Medienmitteilung der Jungfreisinnigen Oberwallis vom 9. Juli 2025
Medienmitteilung der Jungfreisinnigen Oberwallis vom 9. Juli 2025
Statt sich den echten Problemen unseres Bildungssystems zu stellen, verteilt Bildungsminister Christophe Darbellay lieber Seitenhiebe in Richtung des FDP-Präsidenten Burkart. Wer sich dermassen an der Wortwahl eines politischen Gegners aufhängt, zeigt wenig Substanz und noch weniger Bereitschaft, sich mit berechtigter Kritik auseinanderzusetzen.
Dabei wäre es dringend nötig. Die integrative Schule mag gut gemeint sein, funktioniert aber in der Praxis vielfach nicht. Wenn leistungsstarke Schülerinnen und Schüler unterfordert werden und der Unterricht stockt, weil einzelne Kinder nicht die nötige Unterstützung erhalten, wird das Leistungsprinzip ausgehöhlt – und genau dieses Prinzip ist zentral für Chancengerechtigkeit in einer liberalen Gesellschaft. Chancengleichheit bedeutet nicht, alle gleich zu behandeln, sondern jedem Kind die Förderung zu geben, die es braucht – auch wenn das bedeutet, dass man manchmal separate Wege gehen muss.
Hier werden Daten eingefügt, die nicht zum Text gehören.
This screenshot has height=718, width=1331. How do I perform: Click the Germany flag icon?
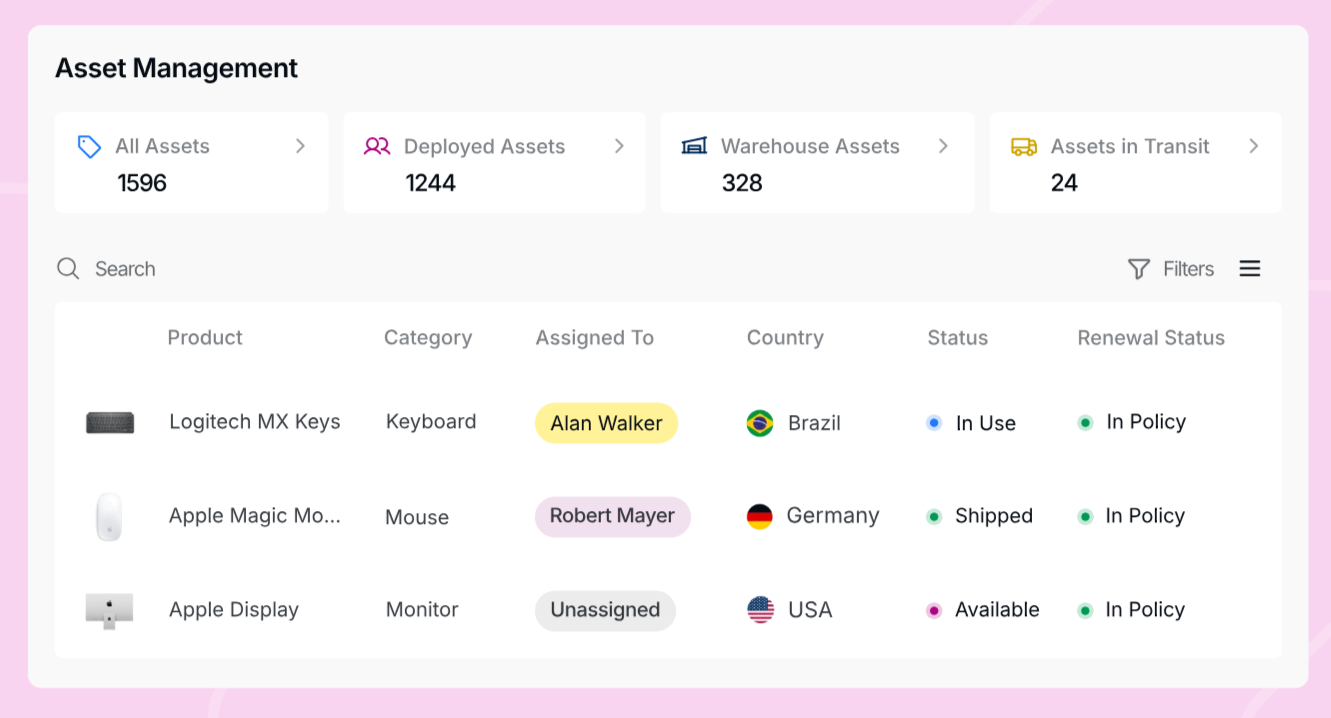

Das Festhalten an einem ineffizienten System aus ideologischer Sturheit schadet vor allem den Schulkindern. Warum Förderklassen plötzlich viel teurer sein sollen als das heutige Modell, bleibt Darbellay schuldig. Unsere Schulen brauchen endlich wieder den Fokus auf Leistung, Eigenverantwortung und individuelle Förderung – und nicht die Illusion, ein Einheitsmodell passe für alle.
Darbellay sollte sich dieser Realität stellen, statt mit Ablenkungsmanövern und pauschalen Handyverboten zu punkten. Ein Handyverbot ist einfacher durchzusetzen als echte Reformen – aber genau diese bräuchte es jetzt. Die Schule ist kein Ort für politische Selbstdarstellung. Sie muss wieder ein Ort des Lernens und Leistens werden.
Wir danken Thierry Burkart für sein grosses Engagement. Dank ihm hat der Freisinn klarere Positionen und ein schärferes Profil erhalten.